In addition to NATO defense spending, Laschet outlined his pragmatic strategies towards Russia and China, in contrast to Baerbock's more hardline approach towards those countries.

Laschet said Russia could be a "partner" in certain areas. "But on the other hand, where international rules are violated, Russia must be shown where the line is," he said, referring to the Russian annexation of Crimea in 2014.

Laschet approves of the Nord Stream 2 pipeline between Russia and Germany, saying the government under Chancellor Angela Merkel is "following the right course" on the issue. Baerbock wants Germany to cancel the project for environmental and geopolitical reasons, as it would hurt Ukraine, a German ally. 

At the same time, Laschet said he would discuss the Nord Stream 2 project with Baerbock.

"If she thinks she wants to protect Ukraine strategically, I would agree with her," Laschet said.

Laschet characterized China as a "partner, competitor and rival," noting the economic relations between the two countries are "of great relevance." He said Germany and China have differences when it comes to "human and societal questions."

Baerbock has said Germany should crack down on Chinese goods that are the result of forced human labor. She has also expressed concerns about Chinese technology, such as 5G equipment made by Shenzhen-based telecommunications giant Huawei.

What are Laschet's other ideas regarding foreign policy?

Laschet also promoted the ideas of a transatlantic trade zone and a closer European foreign policy during his address.

"Europe's place is at the side of the USA, at the side of Canada," Laschet said in his address. 
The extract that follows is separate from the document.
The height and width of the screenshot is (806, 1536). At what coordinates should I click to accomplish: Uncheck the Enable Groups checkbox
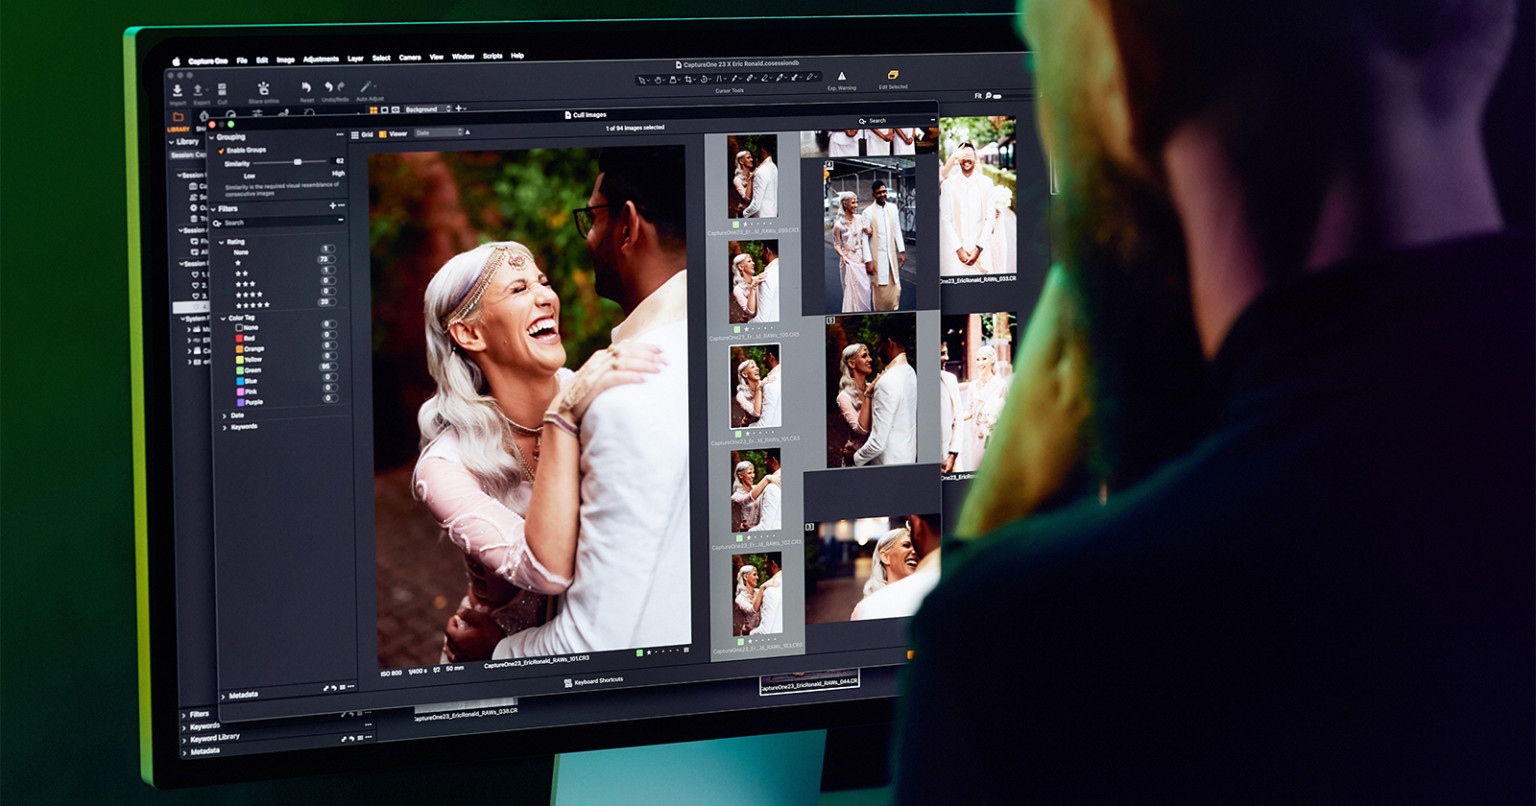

"And we need a revival with new themes, with a new dynamic of the transatlantic relationship. And this will revolve around trade issues — a large free trade area as an ambition, but also a common climate policy," he continued. 

Munich Security Conference

Baerbock has promoted the idea of a "transatlantic Green deal," an environmentally-friendly trade agreement between Europe and the US.
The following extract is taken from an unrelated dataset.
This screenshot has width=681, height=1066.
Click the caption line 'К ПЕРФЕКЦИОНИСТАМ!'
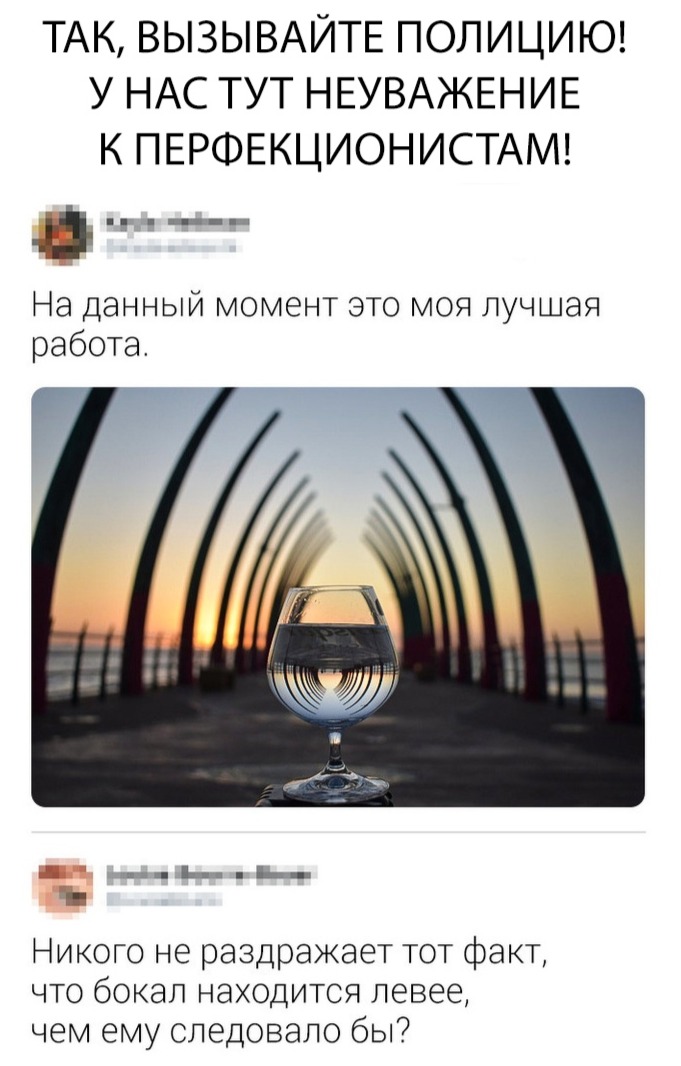(x=335, y=145)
Laschet called on European countries to cooperate more closely on foreign policy. In addition, he reiterated Germany's support for Israel.

He also proposed the idea of a German National Security Council that could better facilitate Germany's federal response to external threats.

How are German parties faring among voters?

German voters will head to the polls on September 26 to elect a new parliament, and, as a result, the next chancellor. This federal election is especially significant as Merkel will retire after governing the country for nearly 16 years.

A survey conducted from May 10 to 11 by German research institute Infratest dimap found the Green Party leading the race with 25% support among citizens, with the CDU garnering 24% support.

The Infratest dimap poll found 15% support for the SPD and 12% for the Free Democratic Party (FDP).